Monday, May 26, 2014

Shannon Entropy and DNA

Claude Shannon made an important finding when he realized that the information contribution of a symbol could be estimated very simply as -f(x) log(f(x)), where f(x) is the frequency of occurrence of the symbol x. For example, a series of a coin tosses can be considered a binary information stream with symbol values H and T (heads and tails). If the frequency of H is 0.5 and f(T) is 0.5, the entropy E, in bits per toss, is -0.5 times log (base 2) 0.5 for heads, and a similar value for tails. The values add up (in this case) to 1.0. The intuitive meaning of 1.0 (the Shannon entropy) is that a single coin toss conveys 1.0 bit of information.
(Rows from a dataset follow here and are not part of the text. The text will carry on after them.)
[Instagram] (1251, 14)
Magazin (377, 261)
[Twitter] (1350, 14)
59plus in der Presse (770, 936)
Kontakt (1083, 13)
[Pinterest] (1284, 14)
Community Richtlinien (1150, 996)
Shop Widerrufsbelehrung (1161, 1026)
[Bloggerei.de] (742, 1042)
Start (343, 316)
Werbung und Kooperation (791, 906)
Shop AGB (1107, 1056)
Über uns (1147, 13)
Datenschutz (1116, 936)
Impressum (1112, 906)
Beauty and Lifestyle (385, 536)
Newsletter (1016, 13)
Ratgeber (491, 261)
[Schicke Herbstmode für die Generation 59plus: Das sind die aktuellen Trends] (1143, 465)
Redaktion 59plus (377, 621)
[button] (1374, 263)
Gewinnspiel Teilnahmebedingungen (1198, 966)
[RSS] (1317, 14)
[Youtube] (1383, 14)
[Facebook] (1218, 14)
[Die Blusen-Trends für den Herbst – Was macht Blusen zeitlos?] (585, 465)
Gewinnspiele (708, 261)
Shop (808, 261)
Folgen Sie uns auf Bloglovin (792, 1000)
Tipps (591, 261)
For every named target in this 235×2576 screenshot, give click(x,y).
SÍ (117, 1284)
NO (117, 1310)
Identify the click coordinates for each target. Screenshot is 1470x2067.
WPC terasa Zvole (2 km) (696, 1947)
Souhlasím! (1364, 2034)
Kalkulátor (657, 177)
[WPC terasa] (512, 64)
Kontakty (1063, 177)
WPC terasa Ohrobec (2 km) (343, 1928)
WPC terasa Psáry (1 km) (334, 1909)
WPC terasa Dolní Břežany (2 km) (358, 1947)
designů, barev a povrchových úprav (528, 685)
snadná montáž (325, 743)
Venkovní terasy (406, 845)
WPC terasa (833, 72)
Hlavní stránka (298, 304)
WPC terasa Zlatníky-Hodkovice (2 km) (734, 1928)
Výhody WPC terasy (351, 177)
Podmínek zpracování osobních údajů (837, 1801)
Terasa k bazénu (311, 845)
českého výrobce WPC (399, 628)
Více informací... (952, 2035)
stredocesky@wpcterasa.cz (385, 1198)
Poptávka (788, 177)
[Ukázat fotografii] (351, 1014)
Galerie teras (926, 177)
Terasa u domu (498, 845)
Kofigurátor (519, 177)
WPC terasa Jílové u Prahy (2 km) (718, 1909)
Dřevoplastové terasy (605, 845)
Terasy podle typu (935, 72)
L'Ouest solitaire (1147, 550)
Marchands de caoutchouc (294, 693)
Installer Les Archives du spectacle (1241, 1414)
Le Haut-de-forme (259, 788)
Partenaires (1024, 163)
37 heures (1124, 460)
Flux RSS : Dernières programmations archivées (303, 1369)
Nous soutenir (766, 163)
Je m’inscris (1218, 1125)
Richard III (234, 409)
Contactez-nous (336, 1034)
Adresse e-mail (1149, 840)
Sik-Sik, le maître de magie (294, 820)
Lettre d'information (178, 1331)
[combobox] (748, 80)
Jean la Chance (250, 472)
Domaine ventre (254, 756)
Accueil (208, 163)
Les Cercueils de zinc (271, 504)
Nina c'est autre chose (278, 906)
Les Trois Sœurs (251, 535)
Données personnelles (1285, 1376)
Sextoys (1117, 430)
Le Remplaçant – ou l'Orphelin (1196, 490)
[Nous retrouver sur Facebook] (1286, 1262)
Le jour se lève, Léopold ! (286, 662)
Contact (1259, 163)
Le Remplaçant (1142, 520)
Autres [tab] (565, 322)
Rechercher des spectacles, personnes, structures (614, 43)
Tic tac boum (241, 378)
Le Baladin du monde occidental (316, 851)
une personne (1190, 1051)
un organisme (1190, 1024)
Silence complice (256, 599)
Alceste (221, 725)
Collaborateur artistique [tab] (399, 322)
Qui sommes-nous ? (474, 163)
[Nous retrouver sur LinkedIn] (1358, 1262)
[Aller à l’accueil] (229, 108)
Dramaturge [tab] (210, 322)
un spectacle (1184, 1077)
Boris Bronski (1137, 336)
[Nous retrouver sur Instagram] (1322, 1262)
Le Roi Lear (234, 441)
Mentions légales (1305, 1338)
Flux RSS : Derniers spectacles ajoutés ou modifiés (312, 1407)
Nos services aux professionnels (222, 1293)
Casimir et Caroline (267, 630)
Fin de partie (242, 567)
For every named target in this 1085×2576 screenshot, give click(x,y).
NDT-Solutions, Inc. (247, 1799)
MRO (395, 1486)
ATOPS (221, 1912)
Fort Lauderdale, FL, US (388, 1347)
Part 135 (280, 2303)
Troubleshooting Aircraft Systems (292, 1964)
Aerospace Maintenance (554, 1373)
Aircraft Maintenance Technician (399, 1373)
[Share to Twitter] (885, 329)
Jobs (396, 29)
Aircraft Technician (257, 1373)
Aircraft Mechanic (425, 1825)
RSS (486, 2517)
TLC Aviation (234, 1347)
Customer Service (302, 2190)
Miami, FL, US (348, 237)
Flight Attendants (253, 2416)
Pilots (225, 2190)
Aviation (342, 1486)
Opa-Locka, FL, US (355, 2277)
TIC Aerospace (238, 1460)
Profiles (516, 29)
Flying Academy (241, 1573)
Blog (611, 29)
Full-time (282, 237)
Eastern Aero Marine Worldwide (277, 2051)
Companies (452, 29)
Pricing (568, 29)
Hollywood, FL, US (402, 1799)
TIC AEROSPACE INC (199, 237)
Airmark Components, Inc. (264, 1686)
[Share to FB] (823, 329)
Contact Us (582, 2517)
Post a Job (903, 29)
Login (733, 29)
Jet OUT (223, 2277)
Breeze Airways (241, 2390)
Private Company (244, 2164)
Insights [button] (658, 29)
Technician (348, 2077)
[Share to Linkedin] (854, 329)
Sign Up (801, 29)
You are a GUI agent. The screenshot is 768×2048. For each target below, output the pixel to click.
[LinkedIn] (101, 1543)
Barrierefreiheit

Contrast this with the situation that prevails when using a "weighted" or unfair penny that lands heads-up 70% of the time. We know intuitively that tossing such a coin will produce less information because we can predict the outcome (heads), to a degree. Something that's predictable is uninformative. Shannon's equation gives -0.7 times log(0.7) = 0.3602 for heads and -0.3 * log (0.3) = 0.5211 for tails, for an entropy of 0.8813 bits per toss. In this case we can say that a toss is 11.87% redundant.

Claude Shannon
DNA is an information stream resembling a series of four-sided-coin tosses, where the "coin" can land with values of A, T, G, or C. In some organisms, the four bases occur with equal rates (25% each), in which case the DNA has a Shannon entropy of 2.0 bits per base (which makes sense, in that a base can encode one of 22 possible values). But what about organisms in which the bases occur with unequal frequencies? For example, we know that many organisms have DNA with G+C content quite a bit less than (or in some cases more than) 50%. The information content of the DNA will be less than 2 bits per base in such cases.

As an example, let's take Clostridium botulinum (the source of "Botox" serum), a soil bacterium with unusually low G+C content, at 28%. If we go through the organism's 3,404 protein-coding genes, we find actual base contents of:

A    0.40189
T    0.30603
G    0.18255
C    0.10840

These numbers are for a single strand (the coding strand or "message" strand) of DNA, which is why A and T aren't equal. For whole DNA, of course, A =T and G = C, but that's not the case here. We're just interested in the message strand.

If we put the above base frequencies into the Shannon equation, we come up with a value of 1.8467 for the information content (in bits) of one base of C. botulinum DNA. The DNA is about 7.67% redundant on a zero-order entropy basis. The DNA may be over 70% A and T, but it's a long way from being a two-base (one bit) information stream. Each base encodes an average of 1.8467 bits of information, which is a surprising amount (surprisingly close to 2.0) for such a skewed alphabet.